The Last Witchfinder
Jennet Stearne’s childhood wasn’t typical, but it was happy, or at least it began that way. Her home life morally focused on her family’s commitment to the eradication of sorcery, with Jennet’s father as witchfinder and her Aunt Isobel as philosopher and scientist. When Isobel’s experiments make it appear she could be practicing the occult, she is tried and sentenced to death as a witch. She entreats Jennet to formulate an argumentum grande to refute the Parliamentary Witchcraft Act of 1604 and prevent the future torture of innocent souls.
Set largely between 1688 and 1725, The Last Witchfinder follows Jennet’s search for this logical argument, from Salem, to a Nimacook village, to Philadelphia, then back to Philadelphia again via London and a not-so-deserted island. The promise made to her aunt shapes Jennet’s life, just as the pursuit of Cleansing comes to define her brother’s existence. Along the way she finds time marry an Indian brave, then a postman, and to have an intellectual and passionate relationship with a certain young printer, Ben Franklin.

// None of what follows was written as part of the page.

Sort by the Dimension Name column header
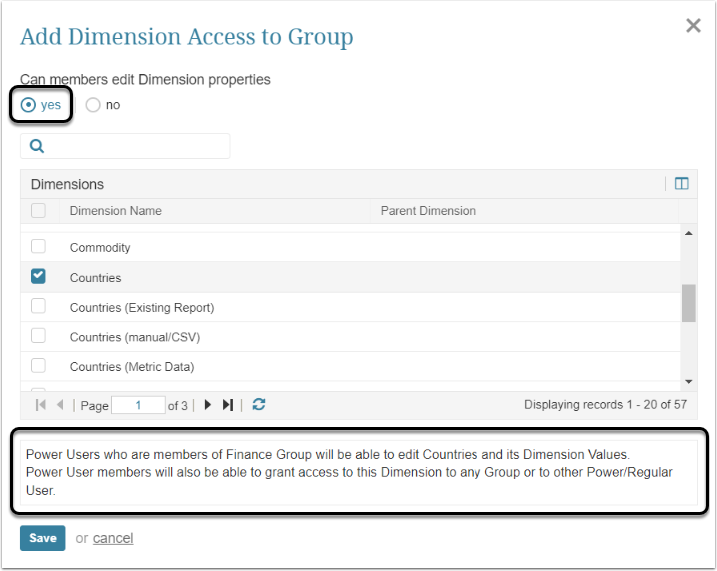pos(115,211)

Even as James Morrow’s main character points out the impossibility of the existence of witches, the author conveys the subtle parallels between aspects of the natural laws of science and the (perceived) demonic world. How easy it must have been for strongly devout people to believe in – and fear – the existence of unholy spirits.
An unlikely device is Morrow’s inspired choice of narrators: Sir Isaac Newton’s Principia Mathematica. It’s a tribute to the author’s narrative strength that he can make the notion of one book authoring another an intriguing possibility, one that’s no more implausible than witchcraft itself. A fascinating and compelling book.